Former Director of Business Development at Cambridge Analytica

Brittany Nicole Kaiser (born November 6, 1987) is the former business development director for Cambridge Analytica, which collapsed after details of its misuse of Facebook data became public. Cambridge Analytica potentially influenced voting in the UK Brexit referendum and the 2016 U.S. presidential election. Kaiser testified about her involvement in the work of Cambridge Analytica before a select committee of the UK Parliament and to the Mueller investigation.

==Early life==
Kaiser was born in Houston and grew up in Lincoln Park on the North Side of Chicago. Her father worked in real estate development and her mother worked for Enron. She has a sister named Natalie.
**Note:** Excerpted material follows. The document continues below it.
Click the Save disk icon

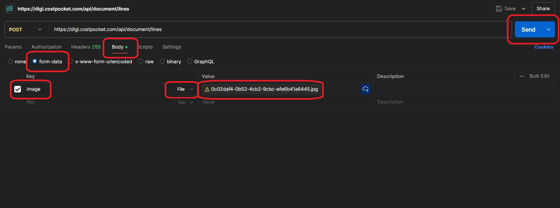tap(499, 9)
Kaiser attended elementary school in Chicago until she moved to attend Phillips Academy Andover in 2005, then went on to study at the University of Edinburgh, the City University of Hong Kong, the University of London’s Birkbeck College, and earned certificates of study at the World Bank Institute and US Institute of Peace. She later obtained her Doctor of Philosophy from Middlesex University. Her main focuses during her studies were international relations and human rights

==Career==
While she was studying at the University of Edinburgh, Kaiser took time off to work on Barack Obama's media team during his presidential campaign in 2007. During this time, she volunteered for Howard Dean's presidential campaign and Barack Obama's senatorial campaign, later becoming part of the small new media team for Obama's 2007/08 presidential campaign. She also worked for Amnesty International as a lobbyist appealing for an end to crimes against humanity.
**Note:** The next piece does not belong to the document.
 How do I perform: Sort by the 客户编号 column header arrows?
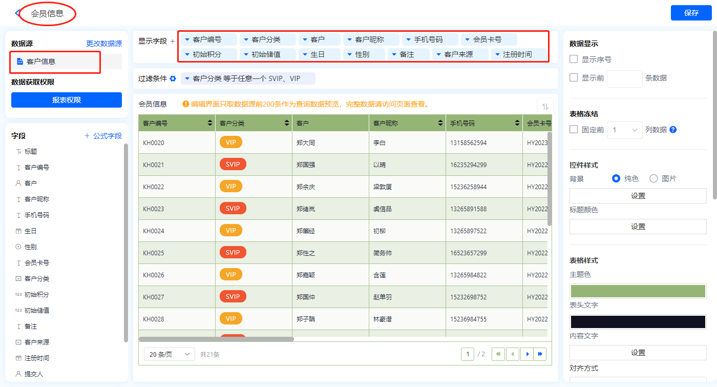coord(210,123)
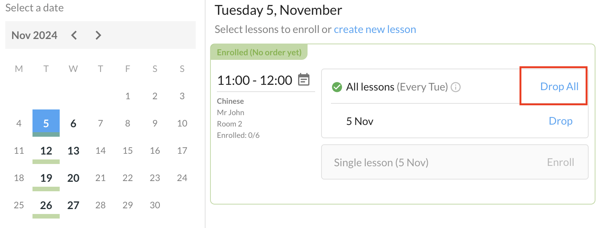
Task: Select November 6 on the calendar
Action: click(x=73, y=123)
=== SCL/Cambridge Analytica (2015–2018) ===
Between February 2015 and January 2018, Kaiser worked full-time for the SCL Group, the parent company of Cambridge Analytica, as director of business development. During her time at Cambridge Analytica, Kaiser worked under senior management, including CEO Alexander Nix. Following the Facebook–Cambridge Analytica data scandal, Kaiser fled to Thailand. In 2018, she testified before the digital, culture, media and sport select committee of the UK Parliament that far more than 87 million people may have had their Facebook data harvested by Cambridge Analytica, and discussed privacy issues posed by Facebook. In April 2018, Kaiser started a Facebook campaign appealing for transparency, called #OwnYourData.

Kaiser is one of the subjects of the Netflix documentary The Great Hack, talking about her work with Cambridge Analytica. The documentary provides details about how Cambridge Analytica used data brokers and an online app to accumulate information on tens of millions of Facebook users, gathering data on a massive scale.

Kaiser's memoir, Targeted: The Cambridge Analytica Whistleblower's Inside Story of How Big Data, Trump, and Facebook Broke Democracy and How It Can Happen Again, was published by Harper in October 2019. The book details how companies are illegally using data to influence people's choices.

In a 2019 interview with the BBC, Kaiser said she wanted Facebook to ban political advertising.

=== After SCL ===
In June 2019, Kaiser was appointed to the advisory board of Phunware, a tech company that collects smartphone location and user data. The company became involved in the Trump 2020 reelection campaign through a $3 million contract awarded by Brad Parscale's American Made Media Consultants. Kaiser resigned from the board.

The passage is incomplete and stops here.